What have you done to get your domain, running on a pseudo-static IP, out from under the thumb of the spam block lists? While I wholeheartedly support the efforts of the MAPS people and others like them to stamp out the vermin that are spammers, our domain has become collateral damage in the war!"

10 of 97 comments (clear)

  1. Well by The-Bus · · Score: 3, Insightful

    Why not run email and webhosting separately? Email could always be run through a provider (Flames Burn seems to be focusing on helping independent musicians). Yes, you're small and non-profit but I'm sure your time could be better used than dealing with hassles like these. Pay for the hosting, then spend your time on other stuff for this organization. From the looks of it, and the needs you have, this may be a simpler solution. Of course, I'm not supremely technically versed, and it sort of goes against the hacker mentality leaving this problem unsolved...

    That's my EUR 0.016414 anyways.

    --

    Small potatoes make the steak look bigger.

  2. Well DUH... by stienman · · Score: 3, Insightful

    Please don't bother suggesting that I ask my provider to give me a static IP outside the affected block -- they won't, not without upgrading to a MUCH more expensive package which gives me no benefit for a small-traffic server like this.

    Then you are stuck between a rock and a hard place. You are using a residential class line for business class use. MAPS is right to block residential lines because of all the zombie relay servers that virus writers are including in their payloads now.

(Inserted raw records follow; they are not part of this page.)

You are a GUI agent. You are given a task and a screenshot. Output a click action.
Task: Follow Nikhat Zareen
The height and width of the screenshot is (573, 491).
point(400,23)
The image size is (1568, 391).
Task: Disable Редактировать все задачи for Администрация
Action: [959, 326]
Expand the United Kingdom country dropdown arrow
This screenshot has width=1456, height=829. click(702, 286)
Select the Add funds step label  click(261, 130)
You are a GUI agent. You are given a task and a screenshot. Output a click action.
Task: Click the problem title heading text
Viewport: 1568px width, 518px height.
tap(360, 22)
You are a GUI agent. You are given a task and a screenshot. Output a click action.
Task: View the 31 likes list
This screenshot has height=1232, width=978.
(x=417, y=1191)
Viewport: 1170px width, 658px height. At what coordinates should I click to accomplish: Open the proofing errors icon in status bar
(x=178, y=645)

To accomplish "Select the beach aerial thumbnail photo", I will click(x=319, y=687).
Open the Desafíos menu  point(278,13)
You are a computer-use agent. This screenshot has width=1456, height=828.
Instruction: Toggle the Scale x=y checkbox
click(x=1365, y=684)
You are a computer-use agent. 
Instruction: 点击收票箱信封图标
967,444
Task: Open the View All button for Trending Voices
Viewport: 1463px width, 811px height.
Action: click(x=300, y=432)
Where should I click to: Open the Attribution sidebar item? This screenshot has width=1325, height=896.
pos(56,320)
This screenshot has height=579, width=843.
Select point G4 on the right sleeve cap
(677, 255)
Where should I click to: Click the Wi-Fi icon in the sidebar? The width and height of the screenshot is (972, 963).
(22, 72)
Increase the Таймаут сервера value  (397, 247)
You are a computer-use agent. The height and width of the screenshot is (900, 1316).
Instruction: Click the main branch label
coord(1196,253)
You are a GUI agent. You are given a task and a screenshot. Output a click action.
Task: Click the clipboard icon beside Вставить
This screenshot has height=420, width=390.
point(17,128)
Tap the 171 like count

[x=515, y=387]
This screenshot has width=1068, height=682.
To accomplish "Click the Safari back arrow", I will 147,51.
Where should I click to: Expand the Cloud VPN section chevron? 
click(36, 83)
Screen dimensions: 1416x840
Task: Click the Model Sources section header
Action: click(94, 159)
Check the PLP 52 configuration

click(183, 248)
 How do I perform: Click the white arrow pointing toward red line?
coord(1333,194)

    Either pay for a business class connection, or use the SMTP server your provider gives you.

    It's not the "open internet" that you'd like to see. Live within the limitations this simple, dumb network provides.

    Besides, do you honestly expect MAPS to whitelist a dynamic IP? MAPS is not the problem, PEBKAC.

    -Adam

    1. Re:Well DUH... by drsmithy · · Score: 4, Insightful
      The first is that this method of "spam prevention" provides pretty much no spam prevention whatsoever. Insofar as it provides any protection, it's from a small minority of unsecured open relays present in older operating systems, which happens to be an extremely specific bug and a very easy issue to deal with.

      It's not just open relays, it's also all those machines that have been taken over by trojans with built-in SMTP engines.

  3. These "services" suck by duffbeer703 · · Score: 4, Insightful

    I had to waste alot of time with ORBS because my company's upstream provider had a larger netblock that we were a part of blacklisted. The people I emailed were quite obnoxious and rude, despite the fact that our servers were secure and never relayed a thing.

    And for what? I still see a ton of spam, despite the fact that my ISP uses MAPS.

    --
    Conformity is the jailer of freedom and enemy of growth. -JFK
  4. cheap webspace host by TheSHAD0W · · Score: 2, Insightful

    Go sign up for an account with one of the inexpensive web hosts out there. For a few dollars per month you can point your web site's MX record thataway and run your email through their SMTP.

  5. Well, it looks like the consensus is... by rusty0101 · · Score: 5, Insightful

    ... that only large businesses should be allowed to run mail servers that can send e-mail.

    Glad to see so many people here who are interested in maintaining a free system.

    -Rusty

    --
    You never know...
  6. Re:Only corps should be free to run their own mail by SuiteSisterMary · · Score: 3, Insightful
    but I just feel that responsible people should be allowed to run whatever servers they want to.

    Absolutely NOBODY is preventing this guy from running whatever server he wants to.

    Some people are, however, exercising their own rights to refuse to accept communications from him, for a reason that may or may not be reasonable, valid, or useful.

    --
    Vintage computer games and RPG books available. Email me if you're interested.
  7. Re:Use SmartHost by Otto · · Score: 2, Insightful

    But then how the hell are hobbyists supposed to survive next to large commercial entities?

    The MAPS DUL is a list of IP's that are not supposed to be running mail servers, usually according to the people who actually own those IP addresses. Most dynamic IP's should be on it, as would any static IP's whose owners (the ISP who gives you your IP) told MAPS that yes, they are not supposed to run servers.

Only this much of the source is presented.